• _TASK DESCRIPTION_: From the first line to the last, write out the records exactly, leaving out images.

• _SUPPLIED MATERIAL_:
====

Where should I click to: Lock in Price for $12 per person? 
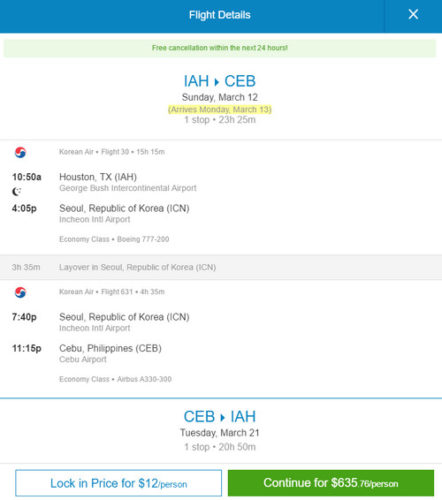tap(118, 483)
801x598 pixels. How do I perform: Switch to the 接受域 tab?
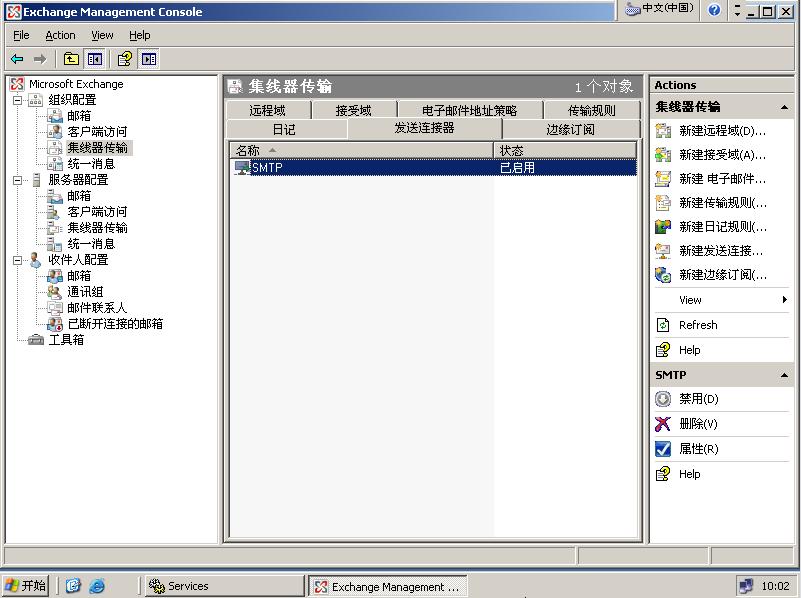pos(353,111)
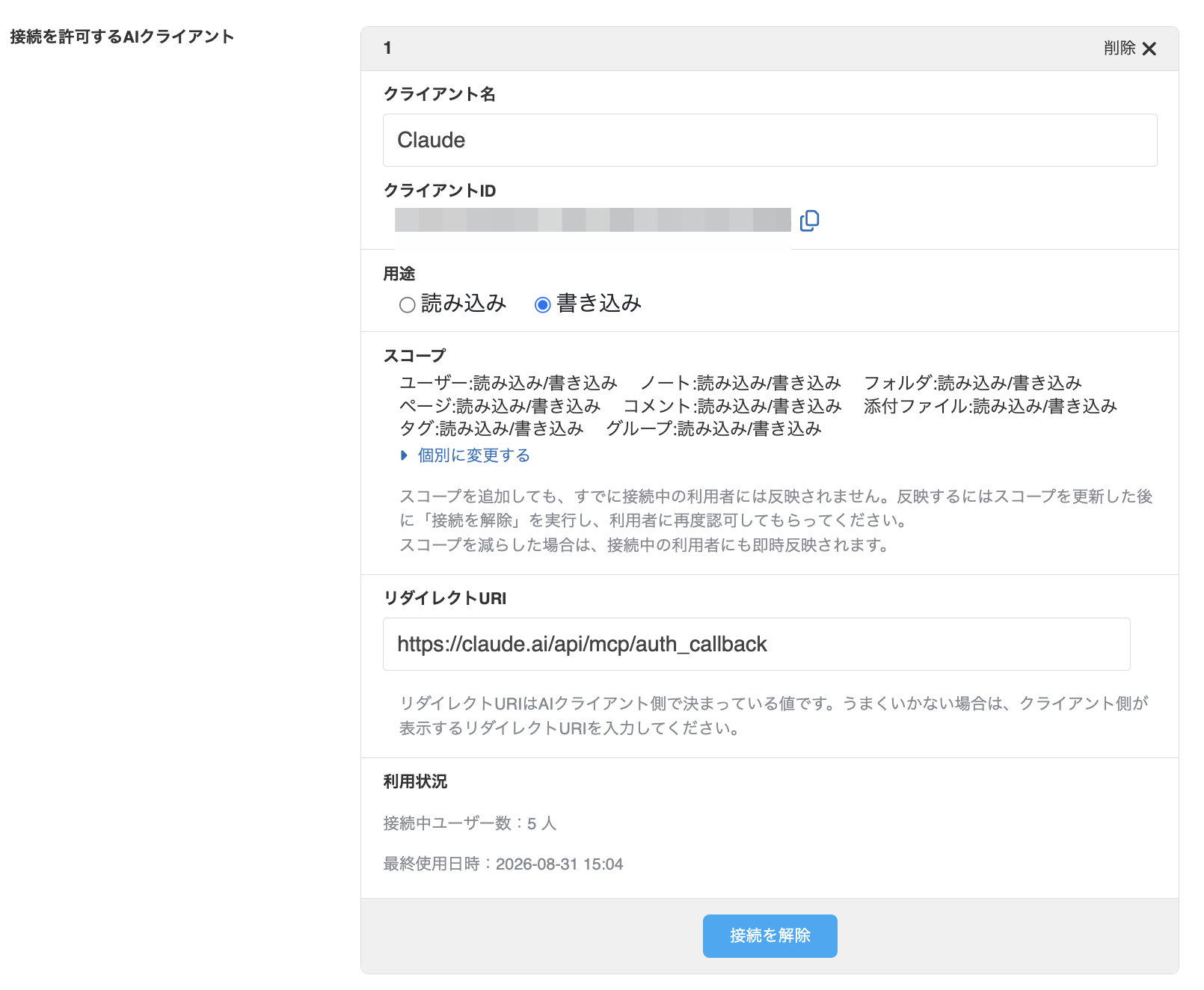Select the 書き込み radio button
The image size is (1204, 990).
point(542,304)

====

• _SOLUTION TO THIS PROBLEM_:
Where should I click to: Lock in Price for $12 per person? 
tap(118, 483)
801x598 pixels. How do I perform: Switch to the 接受域 tab?
pos(353,111)
Select the 書き込み radio button
The image size is (1204, 990).
point(542,304)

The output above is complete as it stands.